Multiple deprotonation paths of the nucleophile 3'-OH in the DNA synthesis reaction.

Gregory, M.T.Gao, Y.Cui, Q.Yang, W.

(2021) Proc Natl Acad Sci U S A 118

  • DOI: https://doi.org/10.1073/pnas.2103990118
  • Primary Citation of Related Structures:  
    7M7L, 7M7M, 7M7N, 7M7O, 7M7P, 7M7Q, 7M7R, 7M7S, 7M7T, 7M7U, 7M7Y, 7M7Z, 7M80, 7M81, 7M82, 7M83, 7M84, 7M85, 7M86, 7M87, 7M88, 7M89, 7M8A, 7M8B, 7M8C, 7M8D

  • PubMed Abstract: 

    DNA synthesis by polymerases is essential for life. Deprotonation of the nucleophile 3'-OH is thought to be the obligatory first step in the DNA synthesis reaction. We have examined each entity surrounding the nucleophile 3'-OH in the reaction catalyzed by human DNA polymerase (Pol) η and delineated the deprotonation process by combining mutagenesis with steady-state kinetics, high-resolution structures of in crystallo reactions, and molecular dynamics simulations. The conserved S113 residue, which forms a hydrogen bond with the primer 3'-OH in the ground state, stabilizes the primer end in the active site. Mutation of S113 to alanine destabilizes primer binding and reduces the catalytic efficiency. Displacement of a water molecule that is hydrogen bonded to the 3'-OH using the 2'-OH of a ribonucleotide or 2'-F has little effect on catalysis.

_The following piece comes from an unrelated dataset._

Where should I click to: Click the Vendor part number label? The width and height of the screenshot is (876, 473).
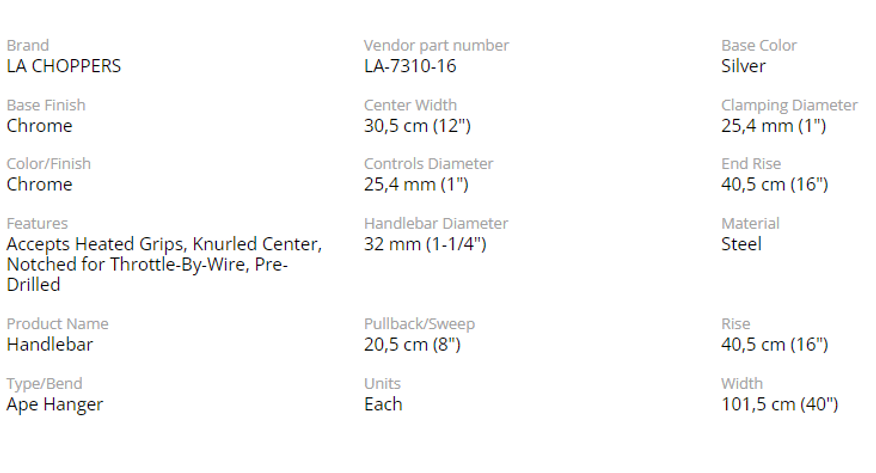pyautogui.click(x=436, y=45)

Moreover, combining the S113A mutation with 2'-F replacement, which removes two potential hydrogen acceptors of the 3'-OH, does not reduce the catalytic efficiency. We conclude that the proton can leave the O3' via alternative paths, supporting the hypothesis that binding of the third Mg 2+ initiates the reaction by breaking the α-β phosphodiester bond of an incoming deoxyribonucleoside triphosphate (dNTP).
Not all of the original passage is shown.